## Consigne a
Recopiez à l'identique les lignes de la liste, de la ligne contenant « 1080x506 pixels. » jusqu'à celle contenant « will (x=823, y=200). », ces deux lignes comprises.

## Extrait du texte
***

Enfin nous partons pour aller prendre à Appenweier la voie ferrée qui mène d’Heidelberg à Bâle. Nous laissons à droite la Kinzig, qui à ses sources au plus haut de la Forêt-Noire, non loin des lieux où naissent, sur le versant opposé, le Neckar et le Danube. La Kinzig se jette à Kehl dans le Rhin. On voit pourquoi cette petite ville a joué un si grand rôle dans toutes nos guerres en Allemagne. Elle ouvre ou ferme une des deux grandes routes qui conduisent à travers le Schwarzwald dans le bassin du Danube. L’autre est celle de Fribourg à Donaueschingen, par le val d’Enfer, une charmante vallée, malgré son nom terrible.

Le pays de Bade est une répétition de l’Alsace : plaine parfaitement unie et courant du Rhin jusqu’aux collines de la Forêt-Noire, comme de l’autre-côté elle court jusqu’au pied des Vosges. Ce sol d’alluvion est d’une extrême fertilité, et ceux qui le cultivent en firent le meilleur parti possible. Aussi on dirait un jardin ; et c’est vraiment le jardin de l’Allemagne. Entre les collines doucement arrondies que nous apercevons, serpentent routes et ruisseaux, et se cachent de petites villes où l’air, le soleil et la campagne pénètrent de tous côtés ; où l’on rit, où l’on aime ; mais aussi, hélas ! où l’on joue. Tout l’été, le pays de Bade est en fête ; les étrangers y affluent et la pluie d’or qu’ils laissent tomber fait germer le bien-être sons leurs pas. En Prusse, tout est militaire, ici tout est pastoral. Les maisons des gardiens de la voie s’ornent de fleurs ou se cachent sous des flots de verdure, et les poteaux des extrémités de la gare s’enveloppent de vigne vierge aux riches couleurs qui monte jusqu’au toit.

Je comprends bien que Bernard de Weymar, l’héroïque condottiere de la guerre de Trente ans, ait songé à se tailler là, à beaux coups d’épée, un royaume. Si nous étions encore au temps des petits États, il n’y en aurait assurément pas de plus enviable que cette vallée du Rhin, si bien circonscrite, depuis Bâle jusqu’à Mayence, par les Vosges et le Schwarzwald, avec le Rhin passant tout au milieu, et ces villes qui semblent une guirlande de perles égrenées sur ses bords.

Costumes de paysans badois. — Dessin de Lancelot.

Les collines de la Forêt-Noire, comme celles des Vosges encore, sont chargées de ruines féodales. De là, les nobles détrousseurs de grand chemin voyaient tout et ne laissaient rien passer. Aujourd’hui, la locomotive leur jette insolemment sa fumée au visage, et ces fières et terribles demeures, où il y eut tant de mépris et de cruauté pour le vilain, doivent leur reste d’existence à la curiosité qui les conserve, comme motifs de décoration dans le paysage, pour le plus grand plaisir des manants qui passent. En voyant leurs tours ébréchées on jouit mieux de la sécurité présente par le souvenir des terreurs d’autrefois.

***

## Contenu des données
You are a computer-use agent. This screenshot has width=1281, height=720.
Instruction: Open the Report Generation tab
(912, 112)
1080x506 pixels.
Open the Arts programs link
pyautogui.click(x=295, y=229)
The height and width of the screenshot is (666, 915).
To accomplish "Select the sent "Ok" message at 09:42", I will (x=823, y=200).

***

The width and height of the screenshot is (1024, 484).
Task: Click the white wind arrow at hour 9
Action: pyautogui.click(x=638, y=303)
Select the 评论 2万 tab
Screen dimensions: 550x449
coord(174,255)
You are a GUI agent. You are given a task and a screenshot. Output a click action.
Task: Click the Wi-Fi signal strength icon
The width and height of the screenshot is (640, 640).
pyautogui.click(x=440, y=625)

***

## Consigne b
Reformulez sous forme de liste le paragraphe de l'extrait qui commence par « Les collines de la Forêt-Noire », en gardant ses faits principaux.

## Résultat final a
1080x506 pixels.
Open the Arts programs link
pyautogui.click(x=295, y=229)
The height and width of the screenshot is (666, 915).
To accomplish "Select the sent "Ok" message at 09:42", I will (x=823, y=200).

## Résultat final b
- Les collines de la Forêt-Noire, comme celles des Vosges, sont couvertes de ruines féodales.
- Du haut de ces collines, les nobles détrousseurs de grand chemin voyaient tout et ne laissaient rien passer.
- Aujourd'hui, la locomotive leur jette sa fumée au visage.
- Ces demeures, autrefois pleines de mépris et de cruauté envers le vilain, ne subsistent que grâce à la curiosité, comme décor du paysage pour le plaisir des passants.
- Leurs tours ébréchées font mieux goûter la sécurité présente par le souvenir des terreurs d'autrefois.